**Provided records:**
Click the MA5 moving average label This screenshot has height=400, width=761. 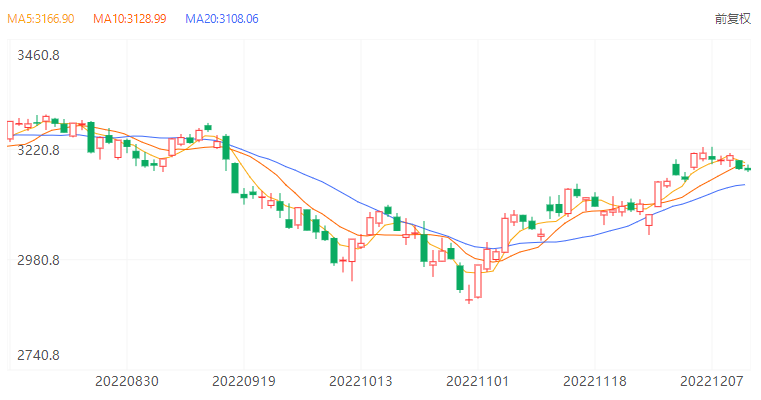[42, 19]
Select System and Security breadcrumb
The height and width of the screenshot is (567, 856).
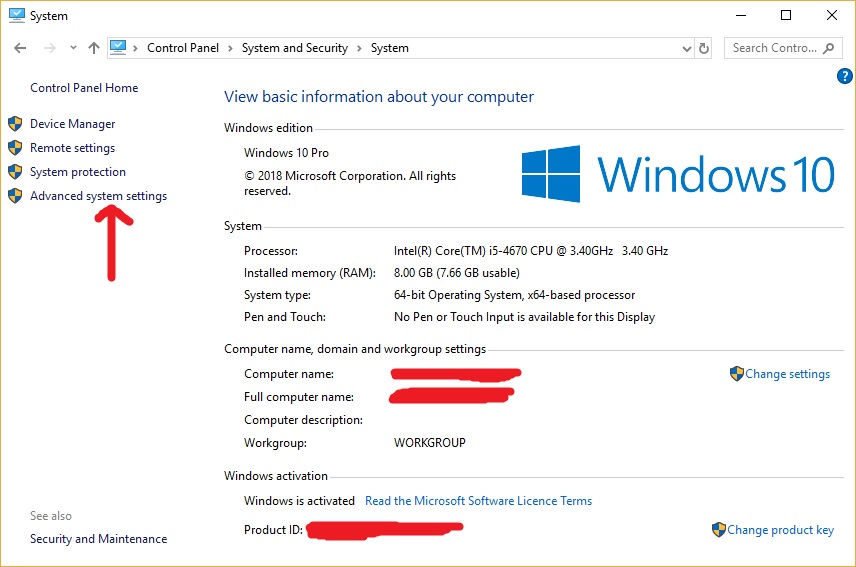[x=294, y=48]
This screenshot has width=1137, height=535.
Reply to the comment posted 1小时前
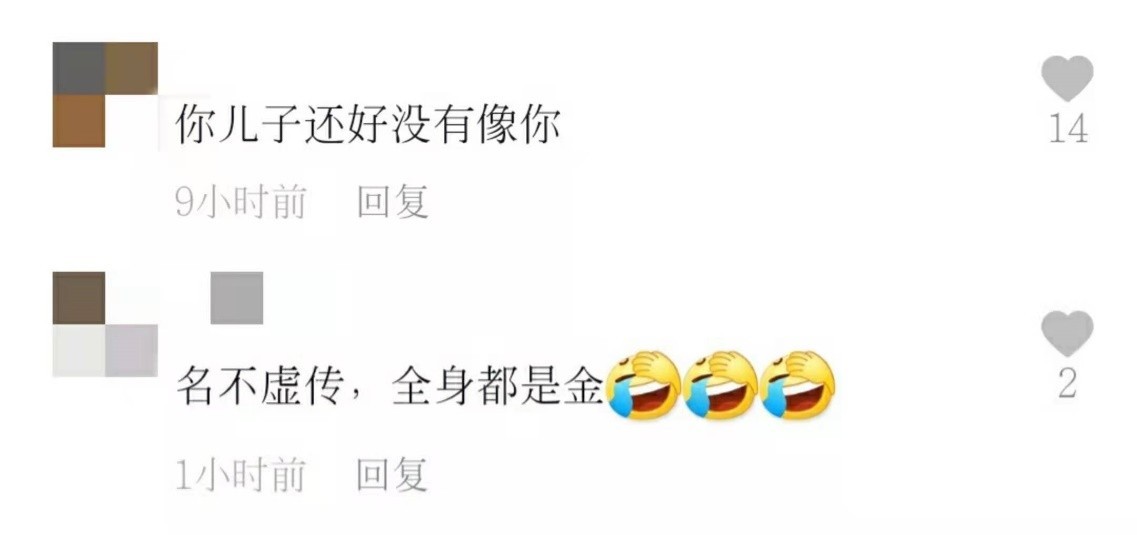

**Directions for this task:** Reproduce the lines from the line with "The height and" through the last line of the entries exactly, including both ends and excluding pictures.

**Written solution:**
The height and width of the screenshot is (567, 856).
[x=294, y=48]
This screenshot has width=1137, height=535.
Reply to the comment posted 1小时前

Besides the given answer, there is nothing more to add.